GoulashGuru: Treasures of Hungarian Cuisine
Serves 4
Ingredients:
- 600 g beef (you can choose chuck, thigh, or shoulder)
- 2 tablespoons lard or oil
- 2 medium onions, finely chopped
- 2 cloves of garlic, finely chopped or pressed
- 2 tablespoons paprika (spicy or sweet, depending on how hot you like it)
- 1 teaspoon ground cumin
- 1 teaspoon ground paprika
- 2 bay leaves
- 2 medium potatoes, diced
- 2 medium carrots, sliced
- 1 small green pepper, finely chopped (optional)

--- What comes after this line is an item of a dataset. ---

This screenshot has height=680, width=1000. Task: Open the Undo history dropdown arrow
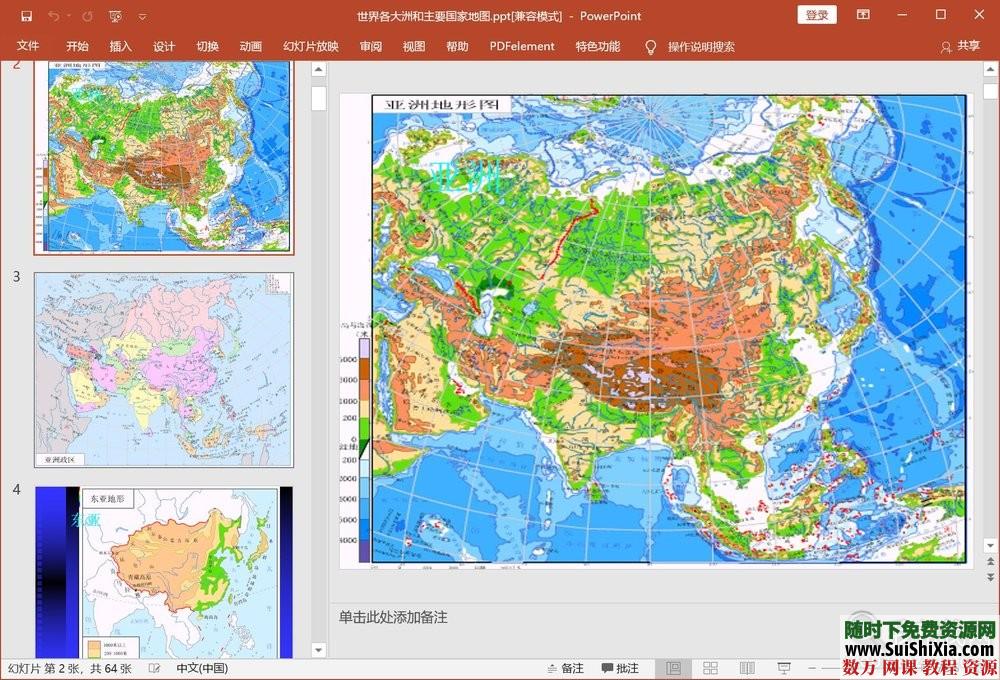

- Salt and freshly ground pepper to taste
- About 1 liter of beef broth or water
- Fresh parsley or dill, chopped, for serving
Instructions:
- Cut the prepared beef into cubes about 2.5 cm in size.
- Heat the lard or oil in a large pot over medium heat. Add the finely chopped onions and sauté for 5-6 minutes until golden brown.
- Add the garlic and sauté for another 1-2 minutes.
- Mix in the paprika and cumin, then immediately mix with the meat. This prevents the spices from burning.
- Sauté the meat for 4-5 minutes until both sides are browned.
- Pour in the hot beef broth or water enough to cover the meat, then add the bay leaves and vegetables (potatoes, carrots, green pepper).
- Cook covered over low heat for about 1.5-2 hours until the meat and vegetables are tender.
- Check the seasoning and add salt and pepper to taste if necessary.
- Once everything is tender, remove the bay leaves and serve garnished with freshly chopped parsley or dill.
The preparation time is generally around 2.5-3 hours, as both the beef and vegetables need to cook until completely tender. This includes preparation time such as cutting the meat and vegetables, chopping the onions and garlic, etc. It's important to cook it over low heat to ensure the meat becomes tender and the flavors meld well together.